Siemens baut die Super-S-Bahn

Essen..  Der Münchner Großkonzern Siemens soll die 82 Doppelstockzüge für den künftigen Rhein-Ruhr-Express (RRX) bauen. Sie sollen ab Ende 2018 rollen und später Dortmund mit Köln über die Städte des Ruhrgebiets und den Düsseldorfer Flughafen in einem 15-Minuten-Takt verbinden. Siemens hat sich dabei mit dem „wirtschaftlichsten Angebot“ gegen zwei Mitbewerber durchgesetzt. Allerdings müssen bis Ende März die politischen Gremien dieser Vergabe noch zustimmen. Geschwiegen wird auf allen Seiten über die finanzielle Größenordnung der Order. Zu Beginn der Ausschreibung war von 600 Millionen Euro die Rede. Sicher ist, dass das Land sich mit einem Zuschuss von 60 Millionen Euro beteiligen wird. NRW-Verkehrsminister Michael Groschek (SPD): „Unser Dank gilt allen, die an diesem anspruchsvollen Wettbewerb teilgenommen haben. Sie haben einen weiteren großen Schritt zur Realisierung des bedeutendsten Verkehrs- und Mobilitätsprojekts in NRW beigetragen und die Bereitschaft unter Beweis gestellt, neue Wege zu gehen.“

Nicht zum „Lohnkutscher“degradieren lassen

Besonderer Pluspunkt für NRW: Die Züge werden in Krefeld gebaut. Gleichzeitig erhält der Konzern den Auftrag, die Wartung für die Triebwagen 30 Jahre lang zu übernehmen. Das aber ist der politisch heikle Punkt des Zuschlags. Denn heute erledigt die Bahn AG Beschaffung, Betrieb und Wartung der wichtigsten Ruhrgebiets-Regionalzugstrecken in eigener Regie.

Sie darf sich zwar in naher Zukunft um den Betrieb der Regionalzugstrecken RE 1, RE 11, RE 5 und RE 6 wieder bewerben – Linien, die später in das Netz des Rhein-Ruhr-Express aufgehen. Nicht aber mehr um Wartung oder Beschaffung. Experten im Berliner Bahntower glauben, dass sich das für sie nicht rechnet. Schon vor einem halben Jahr kamen Warnschüsse aus ihrer Zentrale am Potsdamer Platz – auch aus Sorge um die bestehenden Wartungsanlagen in Düsseldorf: Man wolle sich nicht zum „Lohnkutscher“ degradieren lassen. Und: „Bei diesen Kriterien müssen wir uns ernsthaft überlegen, ob wir mitbieten können“, so DB Regio-Chef Manfred Rudhart.

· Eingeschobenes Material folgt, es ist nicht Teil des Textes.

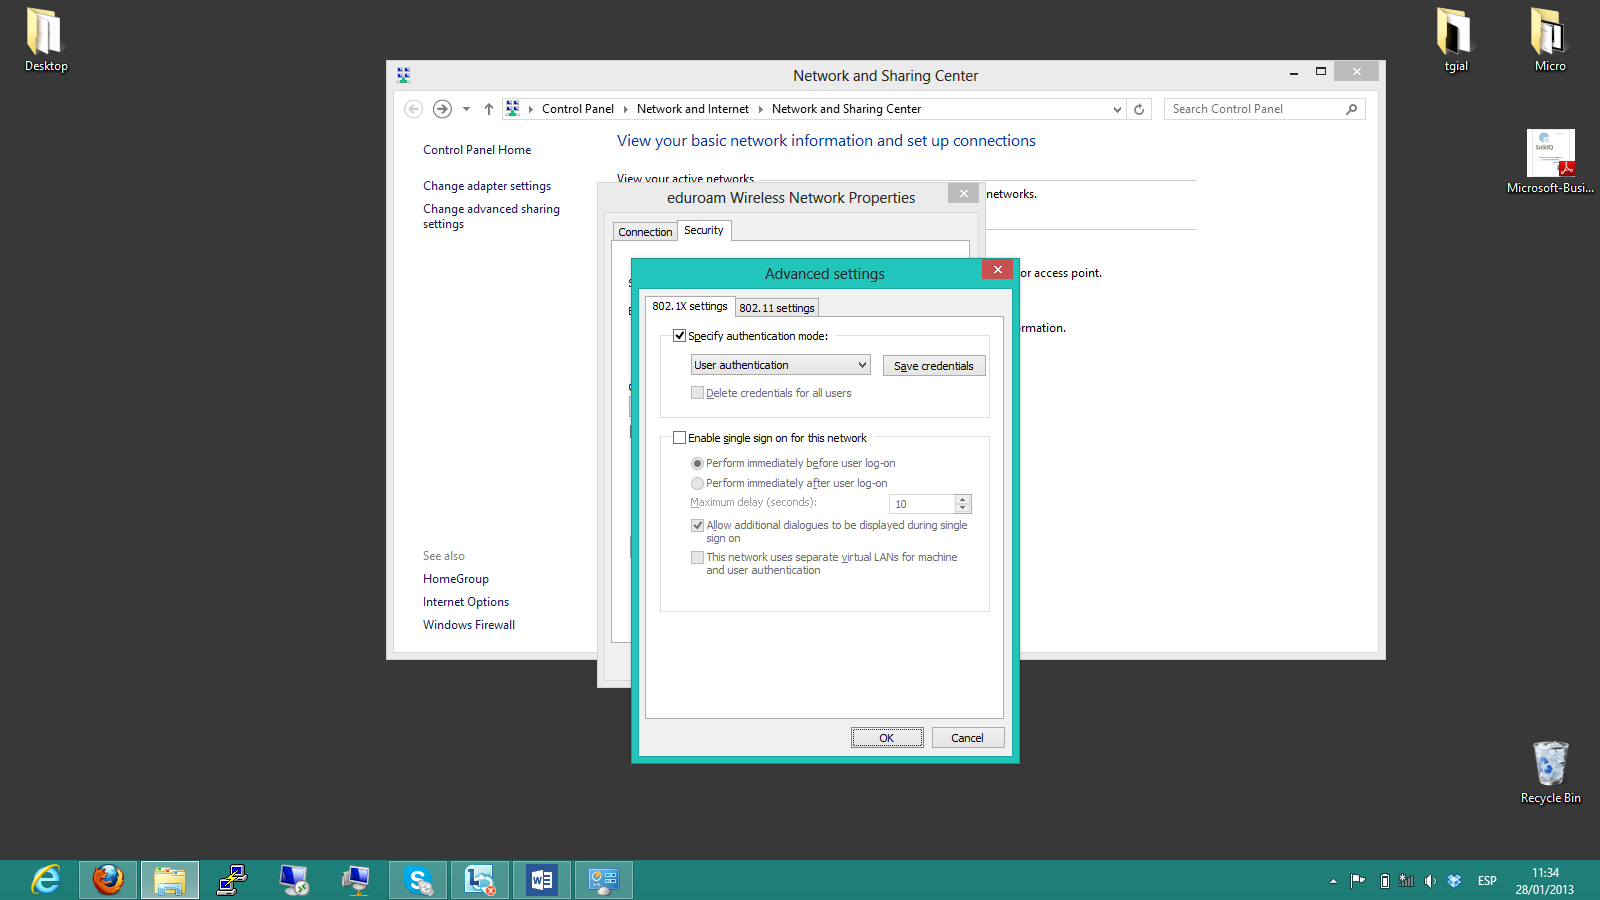Viewport: 1600px width, 900px height.
Task: Select the Connection tab in eduroam properties
Action: coord(645,232)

Im Klartext bedeutet das: Das Staatsunternehmen könnte sich dann aus dem Kerngeschäft im Revier zurückziehen. In jüngster Zeit hat sich diese reservierte Haltung der Bahn AG nach Informationen der NRZ nicht mehr verändert.

Die Folge: Privatbahnen wie das britische Unternehmen National Express, das jetzt Interesse gezeigt hat, könnten zum Zug kommen und auch den 160 Kilometer schnellen RRX betreiben. Ob die Bahn jetzt ihre neue politische Allzweck-Waffe, den für Regierungs-Kontakte zuständigen Bevollmächtigten und früheren Kanzleramtschef Ronald Pofalla einsetzt, um die Entscheidung zu drehen, ist eine spannende Frage.

Für die Fahrgäste wird es mit der Bestellung der Züge bei Siemens erst einmal angenehmer. „Ein Premium-Produkt zwischen Nah- und Fernverkehr“, heißt es beim Verkehrsverbund Rhein Ruhr. Es wird einen barrierefreien Einstieg geben, in jedem der beiden Zugteile bestehen 400 Sitz- und 205 Stehplatz-Möglichkeiten. Das sind 80 mehr als in den heutigen Fahrzeugen, dazu 18 Fahrrad-Abstellplätze und drei Rollstuhl-Stellflächen. Die Beschleunigung ist weit höher als bei den Regionalexpress-Zügen heute. Anders ließe sich auch der 15-Minuten-Takt bei Tempo 160 nicht einhalten.